-- EXERCISE INPUT follows --
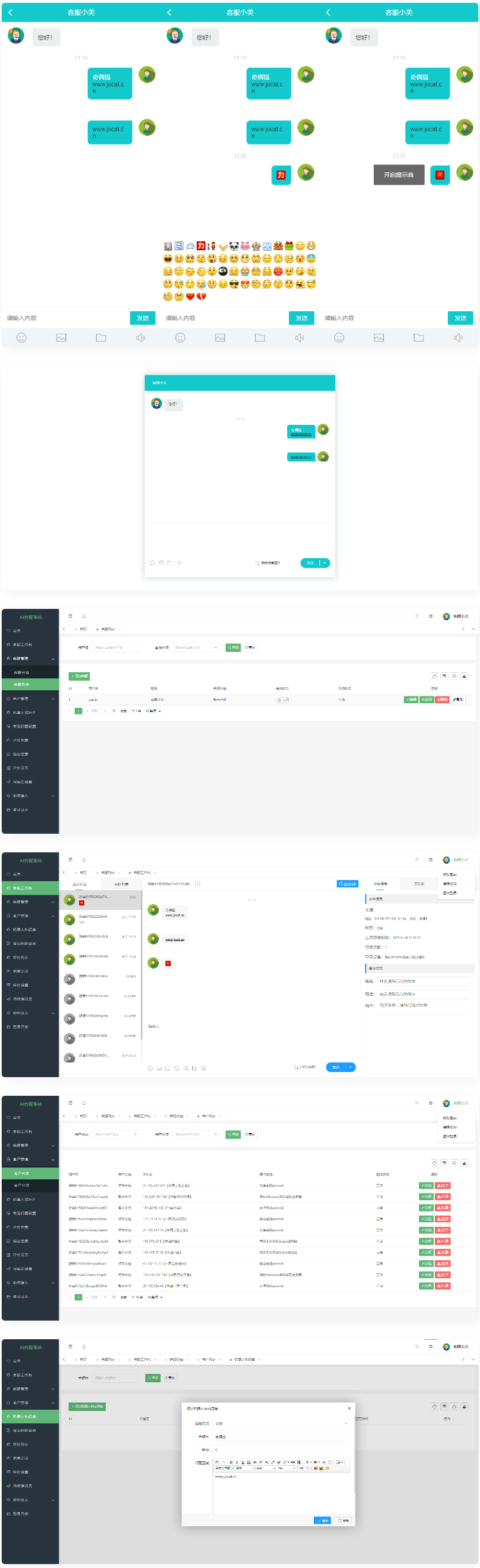The height and width of the screenshot is (1568, 480).
Task: Click folder icon in the middle mobile chat
Action: tap(260, 338)
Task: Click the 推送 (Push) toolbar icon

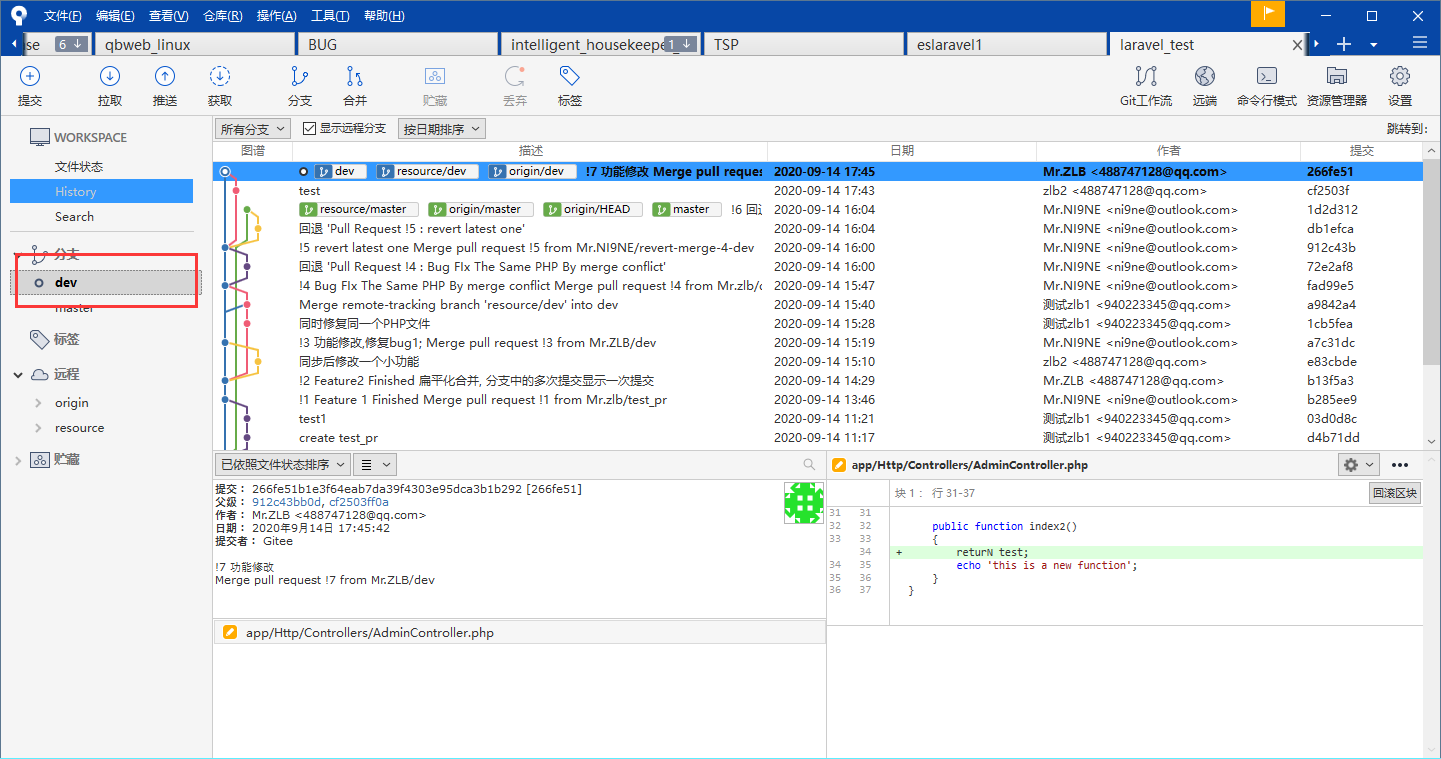Action: click(x=165, y=77)
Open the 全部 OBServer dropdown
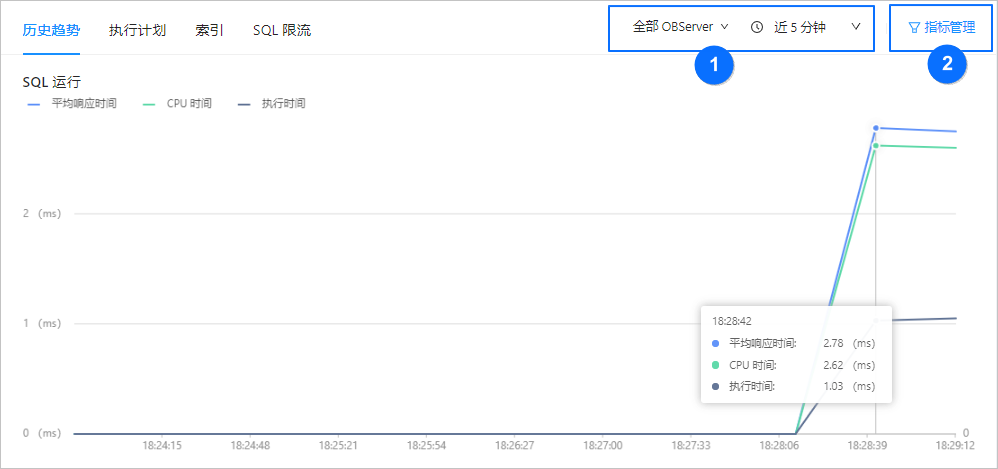Viewport: 998px width, 469px height. 680,27
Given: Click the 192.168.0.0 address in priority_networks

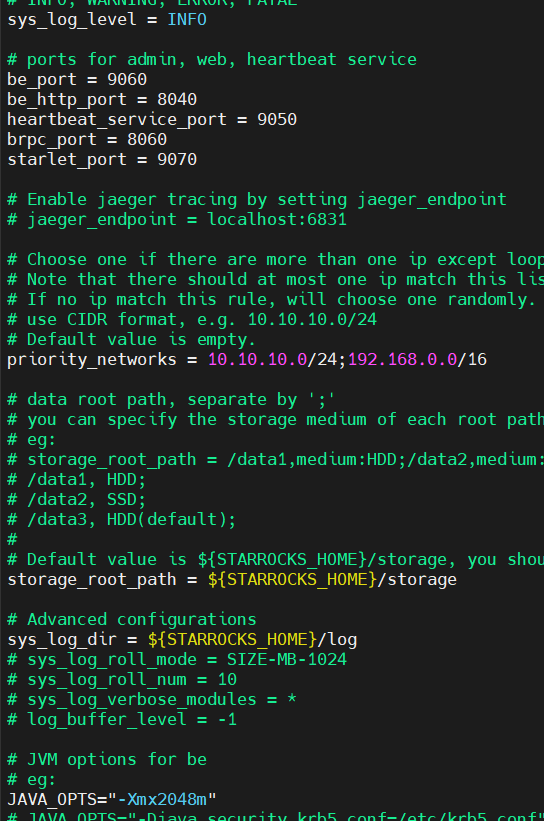Looking at the screenshot, I should tap(402, 360).
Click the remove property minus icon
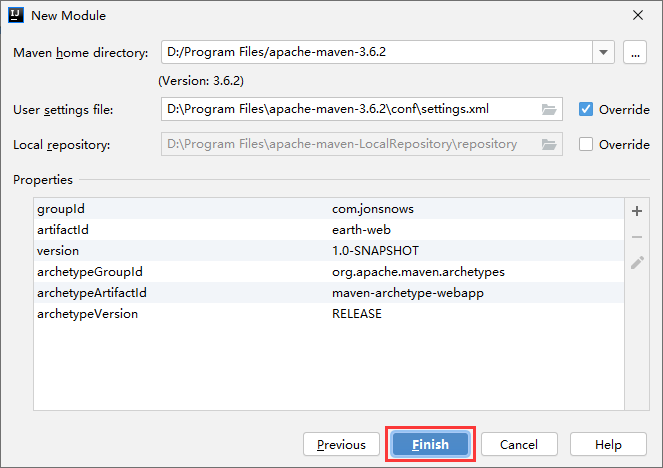Viewport: 663px width, 468px height. pyautogui.click(x=637, y=237)
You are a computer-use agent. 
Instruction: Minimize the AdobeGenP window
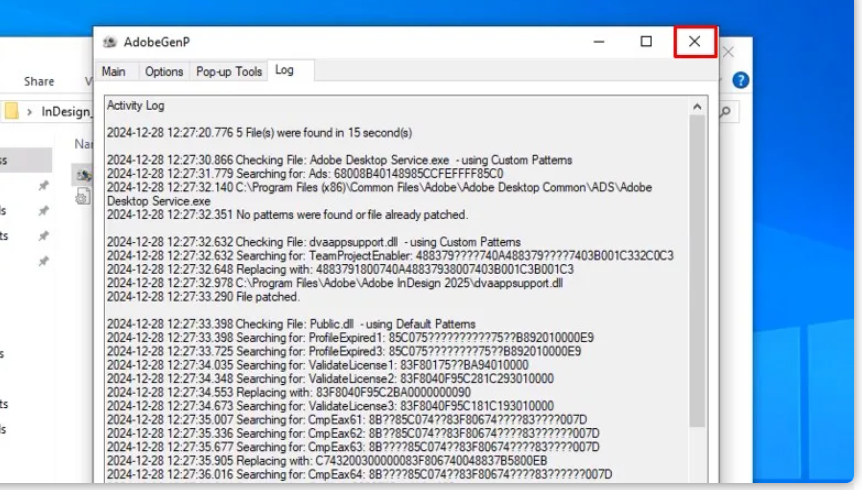[x=599, y=42]
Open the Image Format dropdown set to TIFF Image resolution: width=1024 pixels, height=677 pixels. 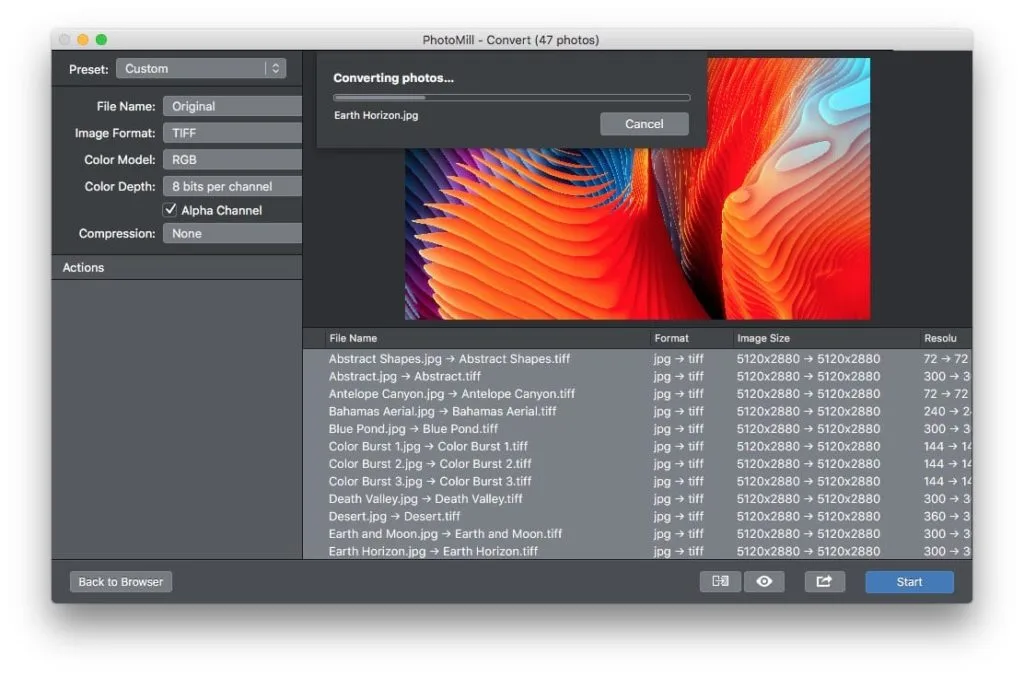pos(231,132)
-- EXERCISE INPUT concluded --
Give back the exact lines above, running from the one that has "Task: Click the 推送 (Push) toolbar icon" through the one that has "You are a computer-use agent.", with nothing added and no pictures.

Task: Click the 推送 (Push) toolbar icon

Action: click(x=165, y=77)
Open the 全部 OBServer dropdown
Viewport: 998px width, 469px height. 680,27
Given: Click the 192.168.0.0 address in priority_networks

Looking at the screenshot, I should tap(402, 360).
Click the remove property minus icon
Viewport: 663px width, 468px height. pyautogui.click(x=637, y=237)
You are a computer-use agent. 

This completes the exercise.